• _Task instructions_: Continue the forum thread on writing the Struve function series in general form, picking up after its last sentence.

• _Text to read_:
━━━━
1. Not finding help here? Sign up for a free 30min tutor trial with Chegg Tutors
    Dismiss Notice
Dismiss Notice
Join Physics Forums Today!
The friendliest, high quality science and math community on the planet! Everyone who loves science is here!

Finding the general form of a Struve Function

  1. Nov 25, 2011 #1
    I am given the following series which the problem states is known as a Struve function:

    x -x^3/(1^2 3^2)+x^5/(1^2 3^2 5^2)-x^7/(1^2 3^2 5^2 7^2) + ...

    I am trying to figure out the expression of the series. I have thought about this for some time. I am sure I am missing the obvious. It looks a little like the expansion of Sin[x] in powers of x. Anyway, I have worked at the numerator as follows:

    -1^k x^(2k+1)

    I cannot figure out for the life of me an expression that will give the denominator of the terms in the series (odd numbers squared and multiplied, i.e. the first term's denominator is one squared, then the next term has the denominator one squared times three squared, etc.).
━━━━
• _Data provided_:

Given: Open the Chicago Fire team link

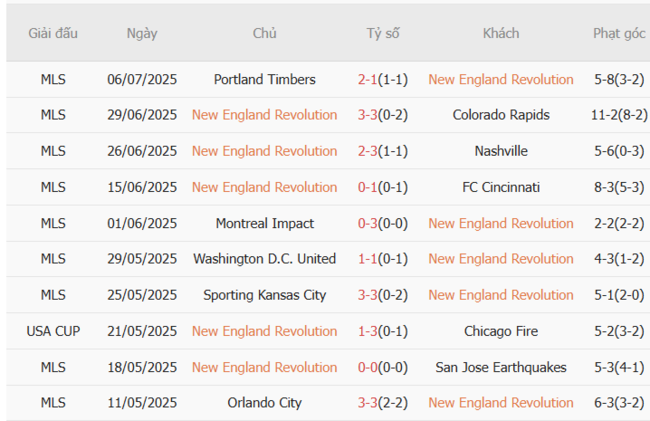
━━━━
• _The reply_:
    If anyone could help me think about this it would be greatly appreciated. Thanks so much! I have attached a .nb file to run in Mathematica if it helps. It is the second question.

    -EJ
     

    Attached Files:

  2. jcsd
  3. Nov 26, 2011 #2

    I like Serena

    User Avatar
    Homework Helper

    What about (2k+1)!^2?
     
  4. Nov 26, 2011 #3
    Wow. Pretty obvious. Maybe I shouldn't be doing so late at night. Thank you very much!
     
  5. Nov 26, 2011 #4
    Also didn't realize that you need two factorial symbols "!!" rather than the usual one symbol for Mathematica to recognize and properly calculate the equation.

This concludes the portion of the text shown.